Есенин, его жёны и одалиски - Павел Федорович Николаев
Этим приятели и соблазнили Сергея Александровича, который очертя голову ринулся в «Персию». Через пару дней А. Мариенгоф получил открытку оттуда:
«Чёрт бы тебя побрал за то, что ты меня вляпал во всю эту историю. Вагон ваш, конечно, улетел. Ростов – дрянь невероятная.
Привет Изадоре, Ирме… Я думаю, что у них воздух проветрился теперь, и они, вероятно, уже забыли нас. Ну, да с глаз долой и из сердца вон, плакать, конечно, не будем.
И дурак же ты, рыжий! Да и я не умён, что послушался…»

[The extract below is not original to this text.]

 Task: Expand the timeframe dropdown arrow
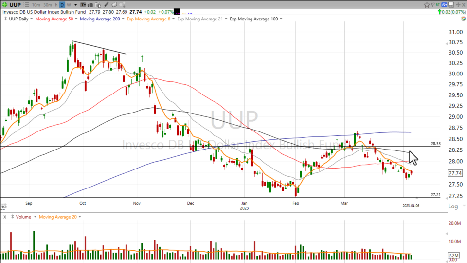pyautogui.click(x=75, y=5)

В открытке примечательна фраза: «Плакать, конечно, не будем». Она показывает отношение Есенина к Айседоре по истечении полутора месяцев их связи А может, бравировал перед друзьями? Нет, был искренен и не скрывал своего отношения к сожительнице. В комнате Дункан было узкое зеркало от пола до потолка, и как-то она написала на нём кусочком мыла: «Я лублу Есенин». Сергей Александрович подвёл под этой фразой черту, под которой изрёк: «А я нет». Сдерживая слёзы, Айседора ушла прочь.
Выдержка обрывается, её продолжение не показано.